═══ Text provided ═══

But Stone’s op-ed piece and the decision of the Trib’s editorial board call for a response.

Stone’s op-ed titled “The crazy imaginings of the Texas Board of Education” seeks to warn an unsuspecting America that there is “a coterie of Christian evangelicals who are attempting to infiltrate our educational system to brainwash our youth.” His fretful missive was prompted by the Texas Board of Education’s efforts to restore balance to the teaching of American history after decades of successful “progressive” efforts to erase from history and the minds of children the place of faith in the founding of America.

Regarding the Trib’s calculated decision to publish this gigantic op-ed piece — I mean physically gigantic — I can only ask: Really — on Easter Sunday? Your coterie of editors had a confab to decide when to publish an op-ed piece that they had to know would offend conservative Christians and decided, yes, Easter Sunday is the best day to publish it.

(Commentary editor (Marcia Lythcott) contacted me the day before my commentary was published in the Trib and explained that the decision to publish Geoffrey Stone’s op-ed on Easter was hers alone, and she asked me if I wanted to change my sentence about the decision-making process. I revised it and sent her this:

“Commentary editor Marcia Lythcott ruminated about when to publish an op-ed piece that she had to know would offend conservative Christians and decided, yes, Easter Sunday is the best day to publish it.”

When my commentary appeared in the Tribune, this sentence was omitted.)

If I weren’t compelled to subscribe to the Tribune for professional reasons, this would be the camel-back-breaking event for me.

And now for Stone’s piece, yet another in his steady stream of irritating op-eds.* For those who may be unfamiliar with Stone, he is the law professor who loves to promote his daughter’s lesbian inclinations and thinks all of America should do likewise, and who thinks America is a better place with partial-birth abortion widely available.

It has become so commonplace to read denigrating comments about or see mocking portrayals of Christian evangelicals that the offensiveness of such comments and images barely registers on our tolerance meters. Imagine hearing these words come from the mouth of a professor at a leading American university on Passover: “a coterie of Reformed Jews are attempting to infiltrate our educational system to brainwash our youth.” Or imagine these words appearing in the Trib on Eid al-Fitr, the Islamic celebration that concludes Ramadan: “a coterie of Muslims are attempting to infiltrate our educational system to brainwash our youth.” Stone’s words almost sound bigoted and intolerant. When you look around at our leftist-dominated educational system, his words are laughable.

Stone believes that “most of the Framers did not put much stock in traditional Christianity. As broad-minded intellectuals and skeptics, they viewed much of religious doctrine as divisive and irrational, and they challenged, publicly and privately, the dogmas of conventional Christianity.” Stone could be accused of cherry-picking his quotes to bolster his thesis that America is not a nation founded on Judeo-Christian principles. Here are the quotes Stone chose:

  • Benjamin Franklin, for example, dismissed much of Christian doctrine as “unintelligible.” Franklin believed in a Creator, but not in the Christian God. He dismissed Christian revelation and described himself as “a real doubter in many points of our religious doctrine.”

═══

Exercise description: State whether each of the following statements agrees with the commentary on Stone's op-ed, answering yes or no and quoting the words of the commentary that decide it. (a) The commentary editor said the choice to run Stone's op-ed on Easter was hers alone. (b) The revised sentence about the commentary editor was printed in the Tribune. (c) Stone quotes Benjamin Franklin describing himself as a firm believer in Christian doctrine.

═══ Data block ═══

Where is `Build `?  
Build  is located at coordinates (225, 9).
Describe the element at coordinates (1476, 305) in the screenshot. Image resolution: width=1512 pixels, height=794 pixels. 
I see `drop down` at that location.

═══

Written answer:
(a) Yes: "explained that the decision to publish Geoffrey Stone’s op-ed on Easter was hers alone"
(b) No: "When my commentary appeared in the Tribune, this sentence was omitted."
(c) No: "a real doubter in many points of our religious doctrine."